We are maintaining a strong opportunity pipeline with a number of potential new orders expected to be captured in the first half of this year, including new sales in the consumer electronics industry... So this time, I'd like to share with you some more insight on how we book our order intake and backlog for additive materials. Next slide, please. The table here shows two types of orders that can trigger sales: spot orders and call-off orders. Spot orders is that approximately 50% of our sales come from spot orders, sourced from both small and large customers, including industrial OEMs. These spot orders, often received and delivered within the same period, most of the time will not appear in the backlog. And if you monitor the book-to-bill ratio, 50% of the revenues have quite a weight on that, on that ratio.
Of course, we keep a very close communication with these customers, and we do extensive follow-up with them, many of whom seek to secure their supply chain with frame agreements over time. Other half of our sales comprise of call-off orders. These sales arise either from standard purchase orders, with multiple deliveries recorded in the backlog, or from frame agreements. Tekna holds long-term frame agreements with some major customers. Call-off from frame agreements contribute to the order intake in the backlog, while the volume defined in the frame agreement itself is not booked. A frame agreement will provide good visibility for upcoming orders, combining a binding near-term forecast with deliveries that are typically executed between three-to-nine months, with a non-binding long-term forecast.
I wanted to highlight this point to you because, as you can see, the backlog alone is not telling the full story of the sales outlook of Tekna. Now, before I hand over to you, Espen, for the more detailed review of the key financial parameters for Q4, let me comment briefly on recent developments in the MLCC market. Next slide, please. As we had highlighted in earlier presentations, the expansion of the MLCC industry continues, with OEMs investing in new production facilities and capacity relocation. As many of you know by now, we have regular contacts with the MLCC OEMs. In the recent months, our focus has increased on the two industry leaders who are showing the most promising outcome in the near term.

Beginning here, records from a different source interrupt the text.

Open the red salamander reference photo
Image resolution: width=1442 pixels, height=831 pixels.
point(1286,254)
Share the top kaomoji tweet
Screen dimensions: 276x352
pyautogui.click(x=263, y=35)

As it is from the beginning, these interactions allow us and the OEMs to adjust the product and the MLCC manufacturing process through design iterations. One OEM has recently introduced us to their MLCC manufacturing division, with whom we are about to share new samples. While we had exclusively worked with the OEM central R&D group before this change, we see this as a possible intention by the customer to accelerate the development towards high-end MLCC production. On the other hand, a tier two MLCC manufacturer, with whom we have worked in the past, informed us it would, for now, concentrate its effort in the low-end segment of the market, as the demand in that sector continues to expand. So with this, I hand the microphone to you, Espen.
Next slide, please. Good morning, everyone. Let's look at the Q4 2023 financial results. Our sales revenue increased 66% year-over-year to CAD 11.4 million. This is a record quarter and year for Tekna, an excellent achievement by the Tekna crew and our partners. The materials revenue was CAD 6.6 million, a 40% increase from the previous year. Our systems revenue was CAD 4.8 million, a 125% increase year-over-year. This reflects execution on our strong order backlog. Adjusted EBITDA was minus CAD 0.3 million, a significant improvement by CAD 2.6 million from this same quarter previous year. We experienced quarterly variations, yet significant improvements over time.
We continue our focus on profitability and cash, having at year-end CAD 10.1 million in cash and an additional CAD 5 million unused loan facility. Next slide, please. When comparing this quarter to Q4 last year, I'm pleased to report that we have achieved several improvements. First of all, our revenues have improved from both systems and materials, which had a positive effect on our overall financial results. Secondly, our margins have shown a strong improvements, particularly within materials business when compared to the same quarter previous year. Thirdly, we have increased productivity and organizational efficiency as we grow. Operating expense included an FX gain in the previous year and a loss in Q4. We continue our efforts on controlling costs by optimizing the operations, managing inflationary cost, all while scaling the revenue.
In Q4, we took a bad debt provision of CAD 4 million on receivables due to our joint venture. This is excluded from adjusted EBITDA. This is a non-cash and non-recurring effect, and we expect that contemplated changes will have a positive effect on cash flow going forward. To summarize the Q4 financial results, we have record revenues, improved margins and productivity, and strong focus on efforts on profitability and cash.... Thank you. I will now hand back to Luc. Next slide, please.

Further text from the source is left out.